Taking a look at the religious legacy of the patriarch's revelation.

311_Abraham meets Melchizedek (photo credit: Loggia di Raffaello)
311_Abraham meets Melchizedek
(photo credit: Loggia di Raffaello)
THE ABRAHAMIC revolution was that man may love and cherish his Maker, be guided and no longer afraid. How did this come about? What was the essence of the Abrahamic Revolution? What was the true meaning of Abraham’s escape from Haran and his arrival in Canaan, that gave birth to the Jewish people and the three great religions? Was Abraham’s saga as told in the Masoretic Bible, and even more extensively in the Qumranic Sectarian Torah, a true experience, or a literary interpretation of ancient legends? According to the apocryphal Book of Jubilees (a part of the sectarian Torah found in Qumran), it was on Shavuot that the Lord sealed both covenants, one with Noah and the second with Abraham.
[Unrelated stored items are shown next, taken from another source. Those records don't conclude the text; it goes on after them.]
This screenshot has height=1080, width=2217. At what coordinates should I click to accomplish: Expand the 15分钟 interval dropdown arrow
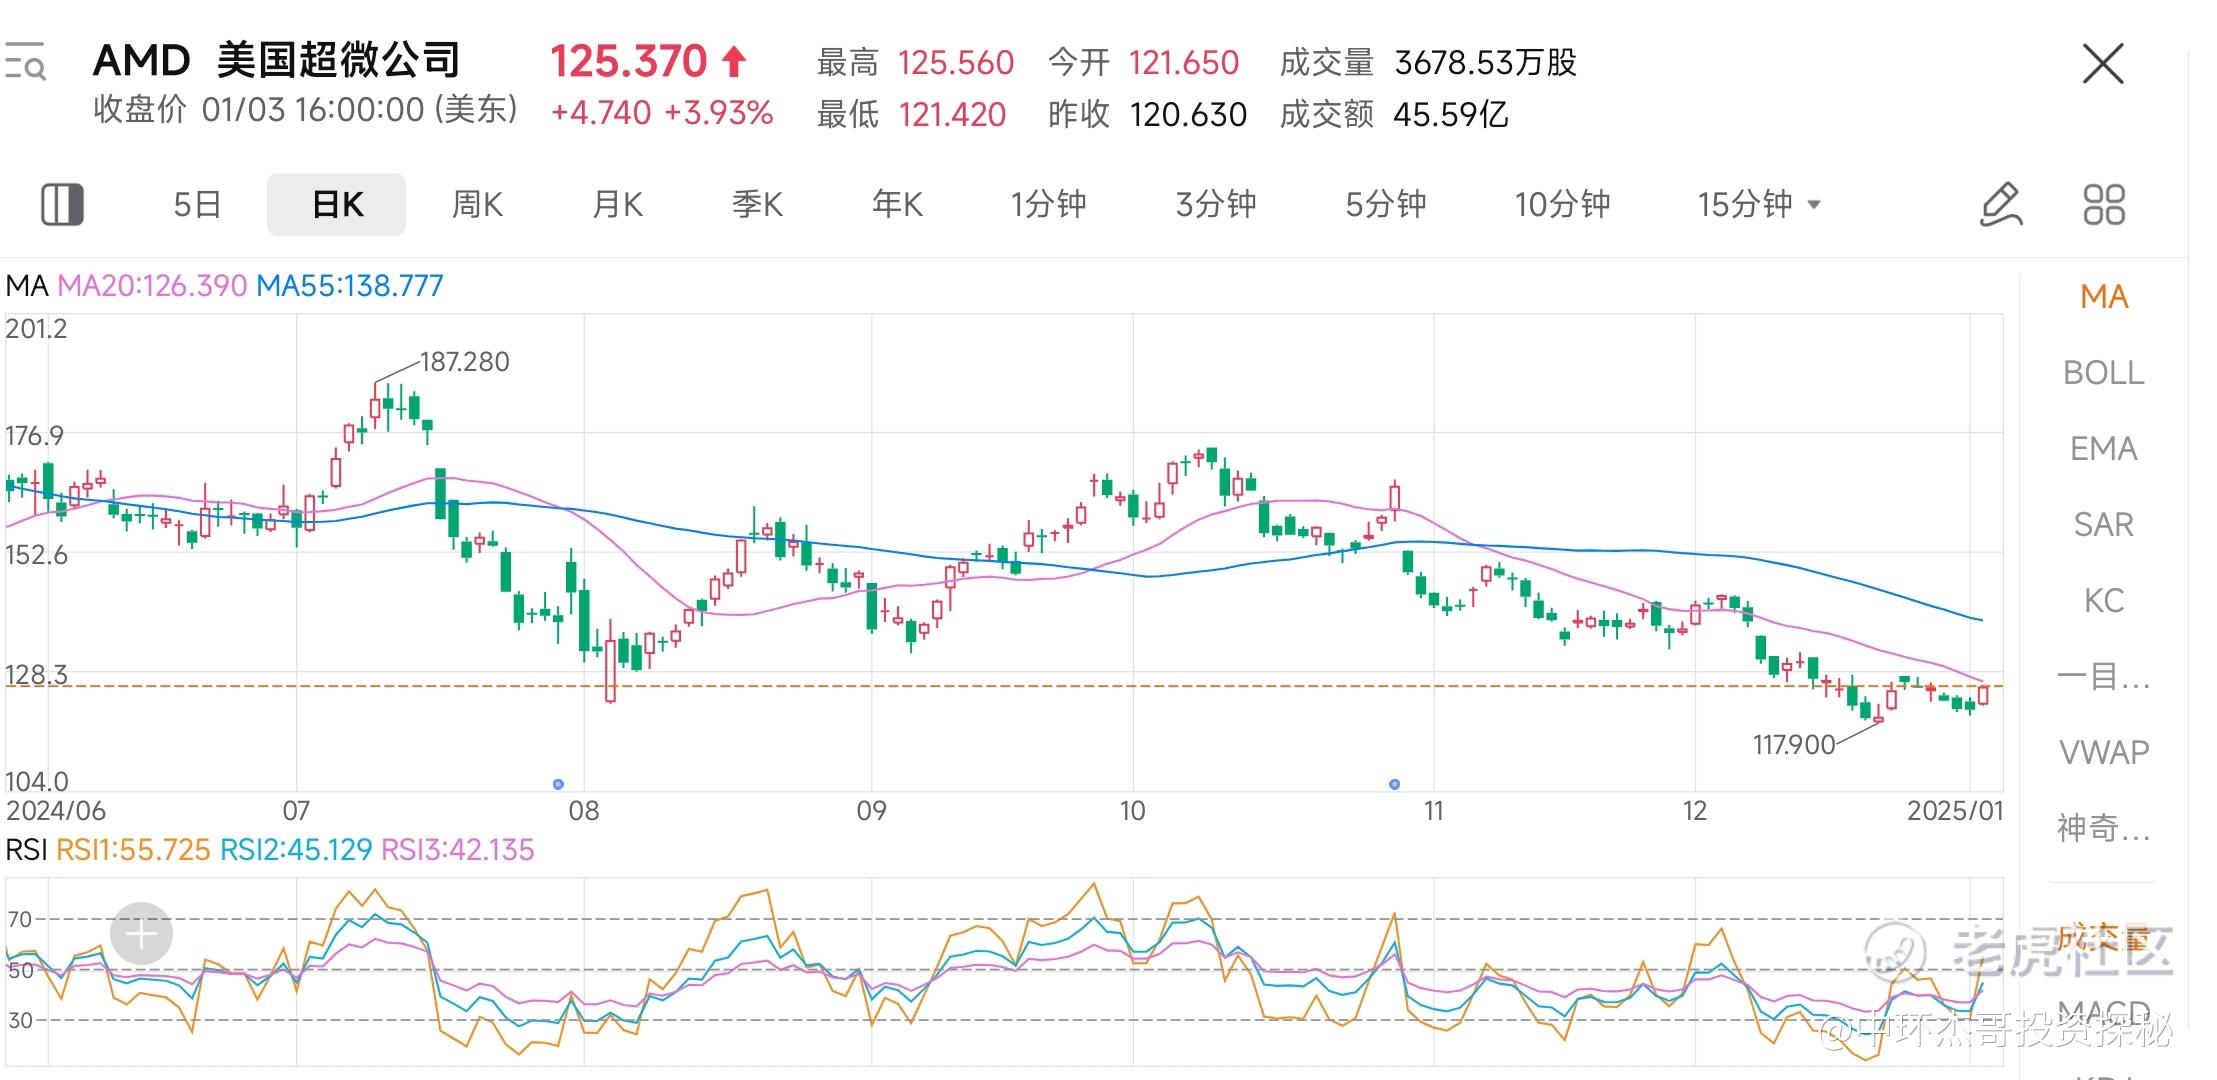(x=1814, y=205)
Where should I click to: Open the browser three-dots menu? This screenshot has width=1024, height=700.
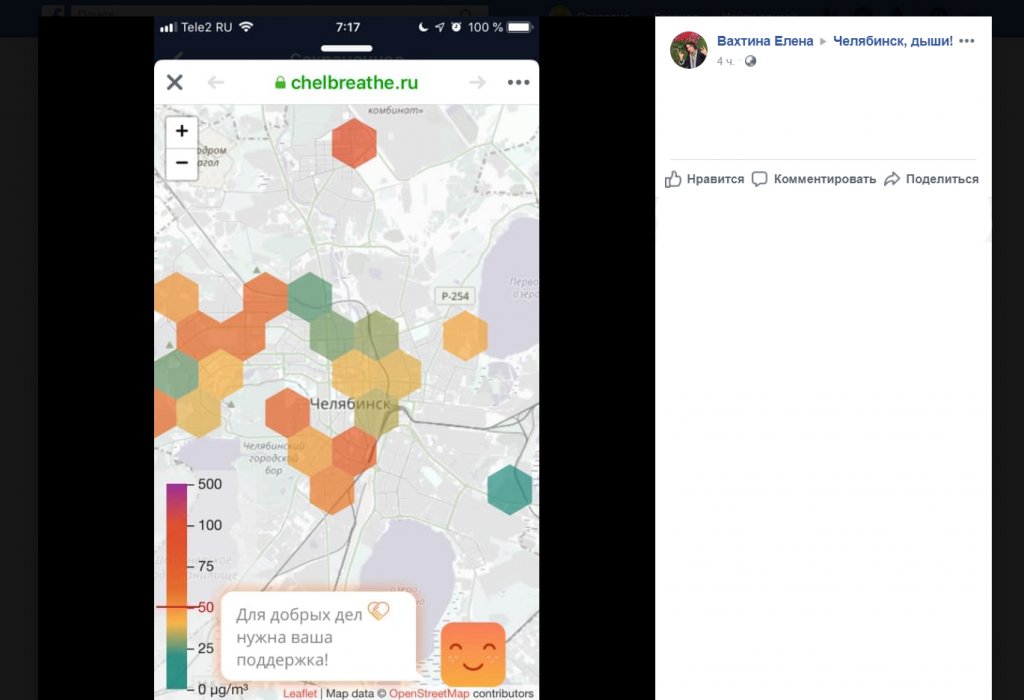tap(518, 82)
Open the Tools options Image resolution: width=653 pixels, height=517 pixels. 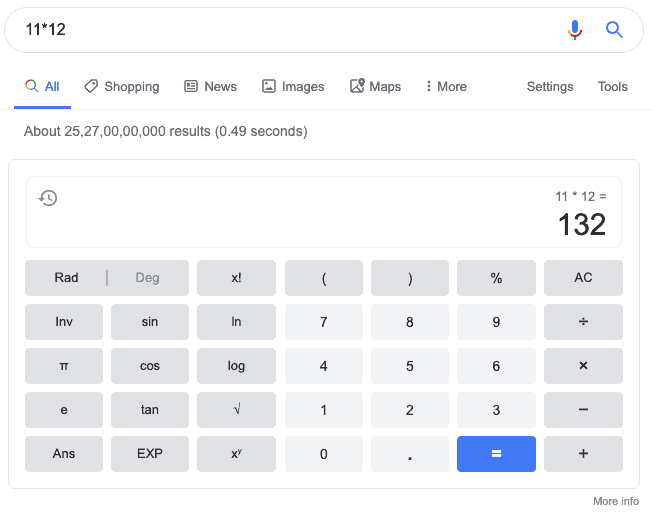click(613, 86)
Abraham offered the world a new revelation, but other nations continued to serve their mythical pantheons. They had long traditions of cultivating mute gods at the altars of huge temples. They prayed and offered sacrifices to the gods of sun, stars, wind and fire. They had their own sacred literature, believed in miracles, built sanctuaries and enjoyed themselves at the annual festivals and mighty processions. Why did Abram refuse to follow this well-established tradition, accepted for generations, and risk his life in search of the truth?
The ancient archives of Mali (modern Tel Harari) on the Euphrates, close to the Syrian-Iraqi border, the clay tables of Nuzi, near Kirkuk, city of the Hurrians (the Horites of the Bible), part of the kingdom of Mittani, and the archives of Ebla (modern Tel Mardith) in Northern Syria span the time of the patriarchs from the 19th to 15th century BCE. They refer to people with names like Abram, Jacob, Leah, Laban and Ishmael.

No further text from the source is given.